How the government would reunite families has been unclear because they are first stopped by U.S. Customs and Border Patrol, with children taken into custody by the Department of Health and Human Services and adults detained through ICE, which is under the Department of Homeland Security. Children have been sent to far-flung shelters around the country, raising alarm that parents might never know where their children can be found.
At least 2,053 minors who were separated at the border were being cared for in HHS-funded facilities, the fact sheet said.
The chairman of the Senate Homeland Security Committee hedged Sunday when pressed on whether he was confident the Trump administration knows where all the children are and will be able to reunite them with their parents.
"That is what they're claiming," Sen. Ron Johnson, R-Wis., said on CNN's "State of the Union."
The fact sheet states that ICE has implemented an identification mechanism to ensure ongoing tracking of linked family members throughout the detention and removal process; designated detention locations for separated parents and will enhance current processes to ensure communication with children in HHS custody; worked closely with foreign consulates to ensure that travel documents are issued for both the parent and child at time of removal; and coordinated with HHS for the reuniting of the child prior to the parents' departure from the U.S.
As part of the effort, ICE officials have posted notices in all its facilities advising detained parents who are trying to find or communicate with their children to call a hotline staffed 8 a.m. to 8 p.m. Monday through Friday.
A parent or guardian trying to determine if a child is in the custody of HHS should contact the Office of Refugee Resettlement National Call Center at 1-800-203-7001, or via email at information@ORRNCC.com. Information will be collected and sent to an HHS-funded facility where a minor is located.
But it's unclear whether detained parents have access to computers to send an email, or how their phone systems work to call out. Attorneys at the border have said they have been frantically trying to locate information about the children on behalf of their clients.
Garcia, the Annunciation House director, said his experience has been that telephone contact doesn't provide any information.
"If we bring in 30 cellphones, they're going to call that number, they're not going to reach 30 children," said Garcia, whose organization has been working with federal authorities to assist immigrants for 40 years. "Actually (they're) not going to be able to give them any information on what to expect."
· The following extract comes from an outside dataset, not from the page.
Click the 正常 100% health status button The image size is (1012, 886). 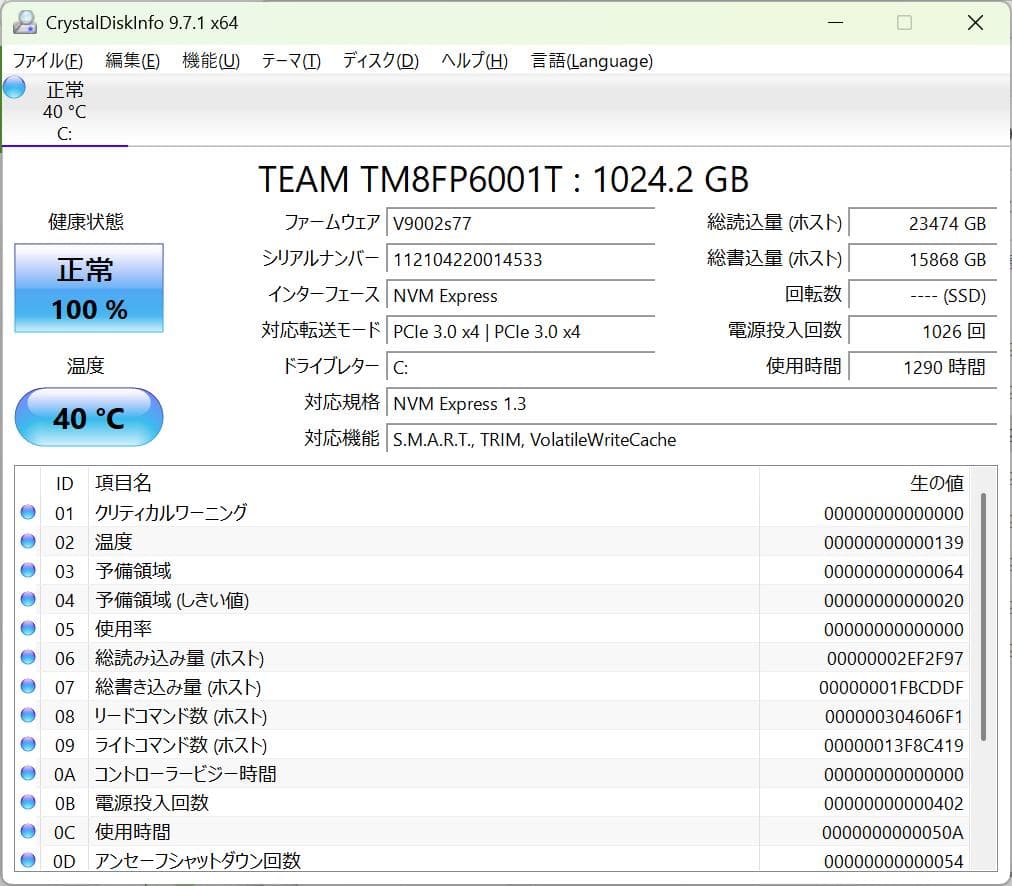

Customs and Border Patrol said it had reunited 522 children and that some were never taken into custody by Health and Human Services because their parents' criminal cases were processed too quickly. Officials have said as many as 2,300 children had been separated from the time the policy began until June 9. It's not clear if any of the 2,000 remaining children were taken into custody after June 9.
The "zero-tolerance policy" of criminally prosecuting anyone caught illegally crossing the border remains in effect, officials have said, despite confusion on the ground on how to carry out Trump's order. Justice Department officials asked a federal judge to amend a class-action settlement that governs how children are treated in immigration custody. Right now, children can only be detained with their families for 20 days; Trump officials are seeking to detain them together indefinitely as their cases progress. Advocates say family detention does not solve the problem.